START Exercise data

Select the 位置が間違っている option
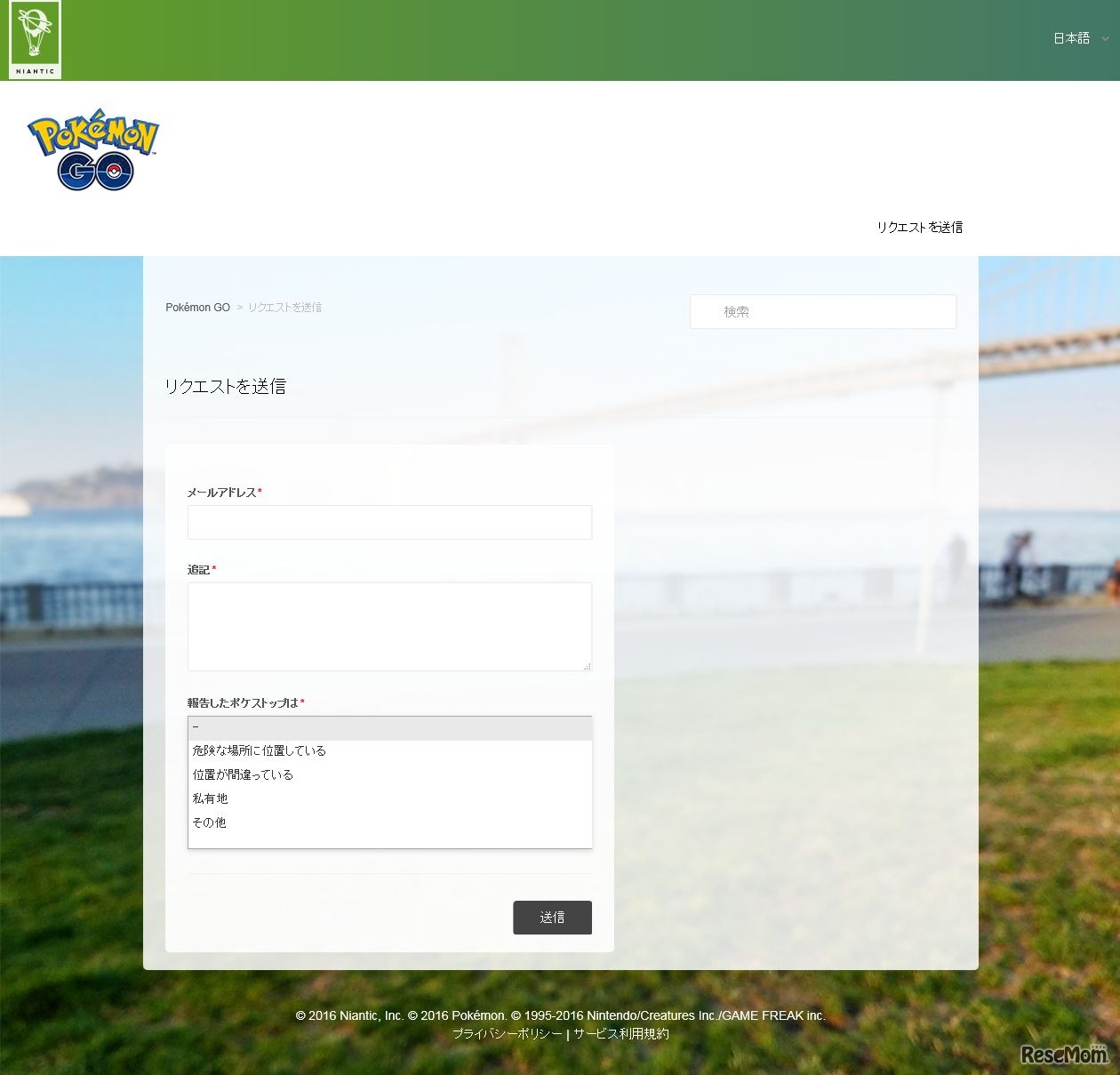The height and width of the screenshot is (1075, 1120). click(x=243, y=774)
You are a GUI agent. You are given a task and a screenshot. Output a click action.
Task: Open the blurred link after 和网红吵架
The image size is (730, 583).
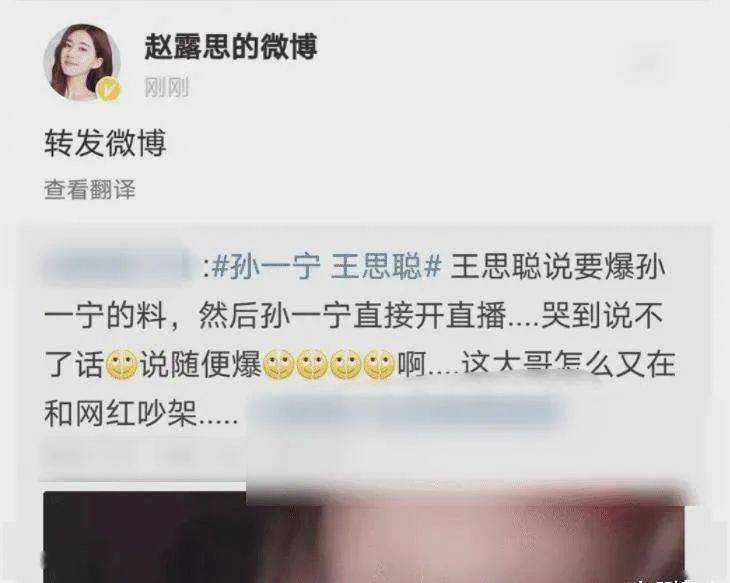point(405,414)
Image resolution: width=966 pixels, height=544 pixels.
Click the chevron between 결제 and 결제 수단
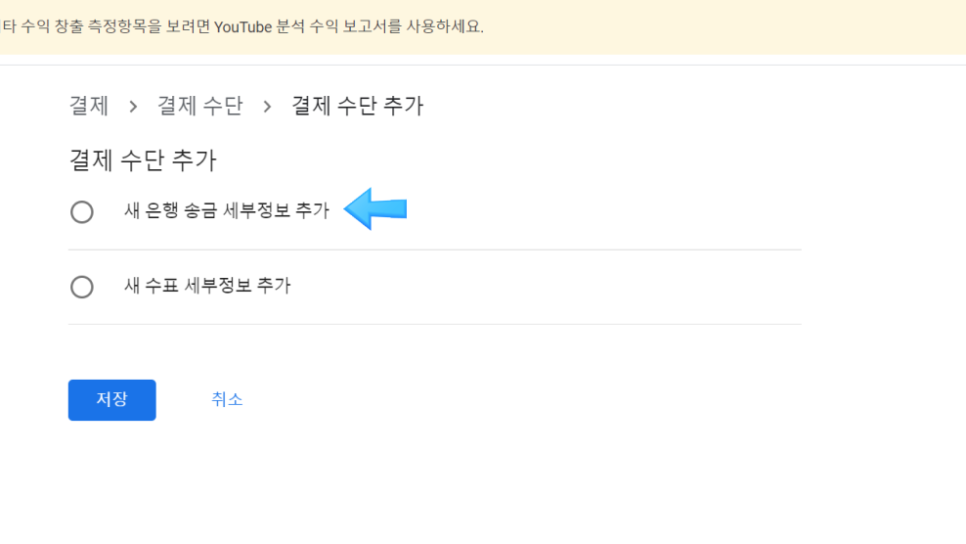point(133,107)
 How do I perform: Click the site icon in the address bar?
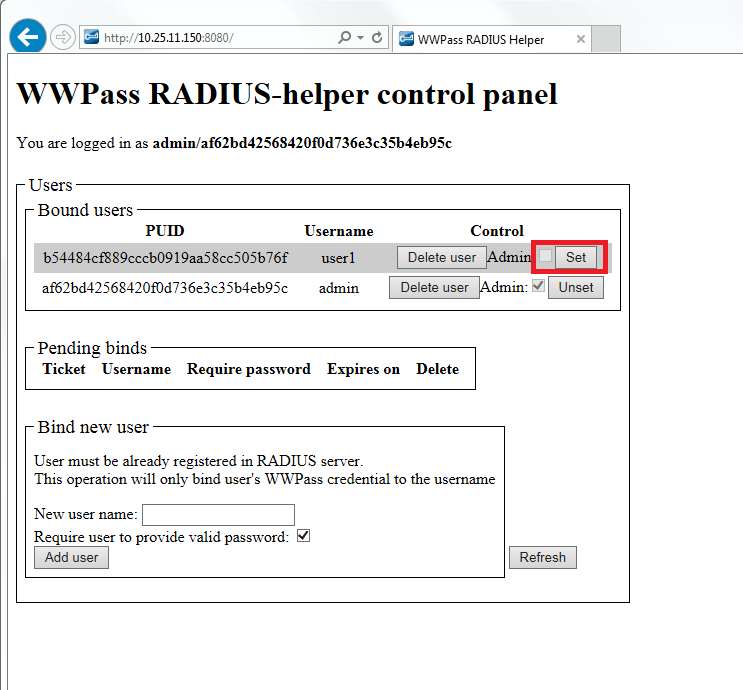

END Exercise data

• Exercise description: Nothing but the records, repeated exactly and stripped of pictures, should appear in the answer.

• Answer section:
Select the 位置が間違っている option
The height and width of the screenshot is (1075, 1120). click(x=243, y=774)
You are a GUI agent. You are given a task and a screenshot. Output a click action.
Task: Open the blurred link after 和网红吵架
The image size is (730, 583).
point(405,414)
Image resolution: width=966 pixels, height=544 pixels.
Click the chevron between 결제 and 결제 수단
point(133,107)
 How do I perform: Click the site icon in the address bar?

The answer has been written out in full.